State Ex Rel. Department of Highways v. Wolfe

252 So. 2d 483
CourtLouisiana Court of Appeal
DecidedAugust 20, 1971
Docket3496
StatusPublished
Cited by9 cases

This text of 252 So. 2d 483 (State Ex Rel. Department of Highways v. Wolfe) is published on Counsel Stack Legal Research, covering Louisiana Court of Appeal primary law. Counsel Stack provides free access to over 12 million legal documents including statutes, case law, regulations, and constitutions.

Bluebook
State Ex Rel. Department of Highways v. Wolfe, 252 So. 2d 483 (La. Ct. App. 1971).

Opinion

252 So.2d 483 (1971)

STATE of Louisiana, Through the DEPARTMENT OF HIGHWAYS, Plaintiff & Appellant,
v.
Robert A. WOLFE, Jr., et al., Defendants & Appellees.

No. 3496.

Court of Appeal of Louisiana, Third Circuit.

August 20, 1971.
Rehearing Denied September 23, 1971.

*484 Johnie E. Branch, Jr., Golden Mills and R. Gray Sexton, by Johnie E. Branch, Jr., Baton Rouge, for plaintiff-appellant.

Stafford, Pitts & Bolen, by John L. Pitts, Alexandria, for defendant-appellee.

Before CULPEPPER, MILLER and DOMENGEAUX, JJ.

CULPEPPER, Judge.

For the purpose of constructing a new four-lane highway, plaintiff expropriated 9.48 acres of an approximately 19-acre tract owned by defendants. Plaintiff tendered $23,680 for compensation and damages at the time the suit was filed on October 14, 1969, under the provisions of LSA-R.S. 48:441 et seq. Defendants answered, claiming $64,400. The trial judge rendered judgment in favor of defendants for $39,053.42, an increase of $15,337.42 over the deposit made by the plaintiff. Plaintiff appealed, seeking a reduction in the award. Defendants answered the appeal, seeking an increase.

The award by the trial judge is itemized as follows:

1. Value of land situated
   north of gravel road (except
   .22 acres of isolated
   remainder) per acre                 $2,540.00
2. Value of Parcel 4-6 expropriated    22,047.20
3. Severance damage to
   small .22 acre tract, isolated
   remainder                              257.40
4. Value of Parcel 4-5 expropriated     1,016.00
5. Severance damage to remainder
   south of gravel
   road                                   409.50
6. Severance damage to
   large remainder north
   of gravel road                       2,687.32
7. Value of improvements
   expropriated                        12,636.00
8. Total award                        $39,053.42

The only items at issue on appeal are numbers 2 and 6 listed above. Plaintiff contends the trial judge erred in finding the value of Parcel 4-6 to be $2,540 per acre for the 8.68 acres taken. It says the value is not over $2,000 per acre. Also, plaintiff contends there is no severance damage to the 10.58 acre remainder.

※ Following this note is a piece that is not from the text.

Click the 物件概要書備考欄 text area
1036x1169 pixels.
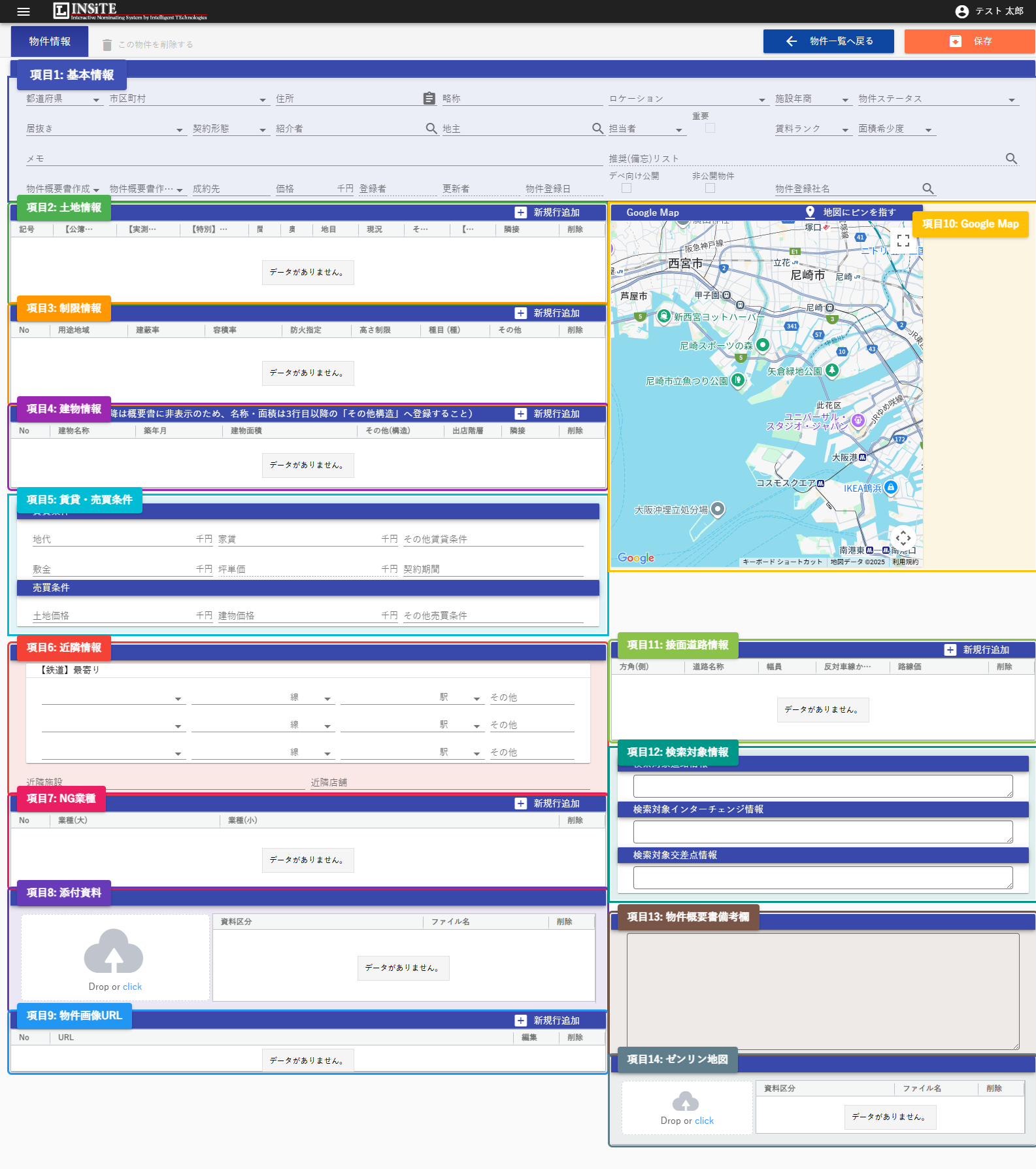tap(822, 991)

Defendants contend the trial judge erred in using what the experts called the "subdivision analysis method", i. e., the retail value of the proposed lots, less the cost of development and selling the property for residential purposes. Also, that the trial judge erred in deducting 15% for "developers profit."

The record shows that in 1965 the defendants purchased an original tract of approximately 25 acres for the sum of $35,000. This property is located about six miles south of the City of Alexandria and bounded generally on the east by the Alexandria-Baton *485 Rouge highway, on the north by Bayou Roberts, on the west by the Rock Island Railroad, and on the south by a gravel road. Defendants recorded a plat entitled "Brightwood Subdivision" dividing the property into 22 residential lots of approximately one acre each. During 1966 and 1967, they sold six lots fronting on the Alexandria-Baton Rouge highway, where lights, water, and gas were available, for a total of $25,900. However, except for the surveying and engineering costs, nothing further was done to develop the interior lots.

At the time of the taking in 1969, defendants still owned the interior lots, containing a total of 19.26 acres lying between the railroad right of way and the front six lots which had been previously sold. Parcel 4-6 taken by the plaintiff is a strip of land containing 8.68 acres adjacent to the railroad right of way, leaving the remainder of 10.58 acres. This remainder will front on a service road to be constructed along the east side of the new four-lane highway.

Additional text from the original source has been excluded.